(Collected data)
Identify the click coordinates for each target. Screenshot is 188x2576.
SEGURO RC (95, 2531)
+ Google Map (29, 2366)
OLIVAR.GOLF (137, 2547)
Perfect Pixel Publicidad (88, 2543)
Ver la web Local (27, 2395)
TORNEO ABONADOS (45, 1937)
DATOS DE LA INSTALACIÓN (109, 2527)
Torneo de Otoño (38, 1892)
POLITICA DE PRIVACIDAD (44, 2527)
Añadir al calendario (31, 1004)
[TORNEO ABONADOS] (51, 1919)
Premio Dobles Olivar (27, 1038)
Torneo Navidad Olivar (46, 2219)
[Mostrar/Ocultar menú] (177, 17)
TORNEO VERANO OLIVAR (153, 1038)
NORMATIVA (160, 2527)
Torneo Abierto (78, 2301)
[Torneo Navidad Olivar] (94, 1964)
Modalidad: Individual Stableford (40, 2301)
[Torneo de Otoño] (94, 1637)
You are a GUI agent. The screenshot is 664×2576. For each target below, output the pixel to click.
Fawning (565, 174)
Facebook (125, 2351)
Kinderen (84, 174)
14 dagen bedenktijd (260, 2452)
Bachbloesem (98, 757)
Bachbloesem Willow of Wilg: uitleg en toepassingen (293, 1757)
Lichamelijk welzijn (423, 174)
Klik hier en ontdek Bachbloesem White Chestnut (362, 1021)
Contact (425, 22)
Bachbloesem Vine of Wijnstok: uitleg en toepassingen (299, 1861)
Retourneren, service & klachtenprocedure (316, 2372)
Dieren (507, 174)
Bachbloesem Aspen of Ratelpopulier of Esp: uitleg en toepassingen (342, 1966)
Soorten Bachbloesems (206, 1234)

**WORK REQUEST:** Your answer should consist of copies of the lines above that include the string "each".

**OUTPUT OF THE EXERCISE:**
Identify the click coordinates for each target. Screenshot is 188x2576.
You are a GUI agent. The screenshot is 664×2576. For each target below, output the pixel to click.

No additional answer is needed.